Les églises françaises à l’épreuve de la menace jihadiste
Le père Jacques Hamel, 85 ans, a été égorgé fin juillet par deux hommes disant appartenir à l'EI ; 2 782 lieux chrétiens" sont protégés en France
Fausses alertes, fébrilité de certains fidèles, patrouilles renforcées : après l’attaque jihadiste contre une église française, la vigilance s’est accrue dans les édifices catholiques, même si l’Église insiste sur son refus de transformer ses lieux de culte en « forteresses ».
Jeudi, une église d’Elbeuf, dans le nord-ouest, a été le théâtre d’un incident qui n’était pas totalement inédit : une paroissienne, s’inquiétant du comportement d’un homme entré en même temps qu’elle dans le bâtiment, a accouru au commissariat, craignant la préparation d’un attentat.
Une fausse alerte, qui s’est produite à quelques jours de la cérémonie de réouverture, dimanche, non loin de là, de l’église de Saint-Etienne-du-Rouvray, où le père Jacques Hamel, 85 ans, a été égorgé fin juillet par deux hommes disant appartenir au groupe terroriste Etat islamique (EI).
Dès le dimanche suivant l’assassinat du prêtre, à Châteaubriant (ouest), c’est le correspondant local d’un journal qui a dû quitter l’église entre deux gendarmes alertés par un fidèle sur la présence de cet homme d’origine marocaine portant un sac et un casque de moto.
« Cela s’est fait avec beaucoup de délicatesse de la part des forces de l’ordre, mais, vous l’imaginez bien, cela a fortement choqué l’intéressé », a écrit sur la page Facebook de la paroisse le curé, navré par cet incident survenu dans un « lieu de paix, de recueillement, de communion ».
Inquiétudes irrationnelles ? Le groupe EI a fait des « croisés » chrétiens l’une de ses cibles et, dès avril 2015, a mis ses menaces à exécution avec un attentat avorté contre une église à Villejuif, en banlieue parisienne.
Le gouvernement avait alors annoncé une « adaptation » de son dispositif sécuritaire.
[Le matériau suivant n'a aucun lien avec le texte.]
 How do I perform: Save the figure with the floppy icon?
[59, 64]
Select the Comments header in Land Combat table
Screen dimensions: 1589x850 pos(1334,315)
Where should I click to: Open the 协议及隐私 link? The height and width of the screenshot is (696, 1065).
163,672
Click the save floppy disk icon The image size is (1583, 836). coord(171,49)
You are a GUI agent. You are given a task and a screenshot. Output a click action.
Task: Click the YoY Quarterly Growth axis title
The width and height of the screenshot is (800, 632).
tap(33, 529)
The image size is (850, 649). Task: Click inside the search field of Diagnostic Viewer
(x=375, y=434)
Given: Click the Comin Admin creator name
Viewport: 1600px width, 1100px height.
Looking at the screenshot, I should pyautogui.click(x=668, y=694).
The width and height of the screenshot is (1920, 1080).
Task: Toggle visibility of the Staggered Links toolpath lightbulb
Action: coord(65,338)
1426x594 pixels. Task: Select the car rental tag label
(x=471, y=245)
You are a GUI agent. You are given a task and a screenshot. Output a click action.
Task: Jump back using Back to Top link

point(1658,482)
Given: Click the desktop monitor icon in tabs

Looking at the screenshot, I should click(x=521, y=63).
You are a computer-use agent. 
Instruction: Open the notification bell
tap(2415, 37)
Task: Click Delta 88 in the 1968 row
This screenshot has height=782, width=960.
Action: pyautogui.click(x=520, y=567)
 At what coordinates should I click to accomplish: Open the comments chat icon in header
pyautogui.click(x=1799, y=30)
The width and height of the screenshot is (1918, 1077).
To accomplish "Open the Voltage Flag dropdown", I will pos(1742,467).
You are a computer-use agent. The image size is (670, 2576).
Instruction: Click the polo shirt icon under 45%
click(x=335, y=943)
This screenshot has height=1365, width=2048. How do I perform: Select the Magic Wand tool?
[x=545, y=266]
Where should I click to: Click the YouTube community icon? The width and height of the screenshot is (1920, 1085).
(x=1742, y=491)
Aujourd’hui, « 2.782 lieux chrétiens » sont protégés en France, essentiellement par des patrouilles, soit un net renforcement depuis Saint-Etienne-du-Rouvray, selon la Conférence des évêques de France (CEF).
Il est toutefois impossible de sécuriser les quelque 42.000 églises et chapelles catholiques recensées par la CEF, qui ne le demande d’ailleurs pas aux autorités.
« On ne peut pas et on ne veut pas faire de nos églises des forteresses », explique à l’AFP le porte-parole de la CEF, Mgr Olivier Ribadeau Dumas. « En même temps, on est conscients que les églises sont des cibles potentielles ».
« L’attentat, ‘j’y pense parfois »
Panneaux d’information plus visibles pour requérir une meilleure attention des fidèles, contrôles visuels par quelques paroissiens à l’entrée des messes, limitation du nombre d’accès, fouille des sacs les jours de grosse affluence… Les possibilités sont multiples et graduées pour renforcer la sécurité. Jusqu’à l’installation de caméras de vidéoprotection, à laquelle les pouvoirs publics incitent, moyennant une aide financière, mais que les responsables ecclésiaux envisagent avec prudence.
« Nous y sommes sans doute plus hostiles que les responsables d’autres religions », comme le Consistoire juif ou le Conseil du culte musulman, confirme Mgr Olivier Ribadeau Dumas. Qui disposera des images ? Pendant combien de temps ? « La liberté de culte, c’est aussi la liberté de celui qui se rend au culte », fait valoir le prélat.
« Il faut qu’on clarifie le dispositif », abonde Karine Dalle, à la communication du diocèse de Paris, qui s’est adjoint le concours bénévole du responsable sûreté d’une grande entreprise pour réfléchir à la question.
Sur le terrain, la sécurité des églises et des fidèles semble « davantage un sujet de conversation que de véritable tension », résume l’abbé Pierre Amar, curé en banlieue parisienne. Pourtant l’attaque jihadiste, « j’y pense parfois, alors qu’avant je croyais que ça n’arrivait qu’en Syrie ou en Irak », confie-t-il.
Dans son église Saint-Ferdinand-des-Ternes à Paris, le père Matthieu Rougé prône pour sa part une « surveillance tranquille, pas plus que ça ». Mais il constate une grande réactivité de la police, « très vigilante, de manière visible ou pas ». « Récemment, nous avons eu une interrogation sur la présence d’une voiture: tout de suite, on a vu surgir les forces de l’ordre ».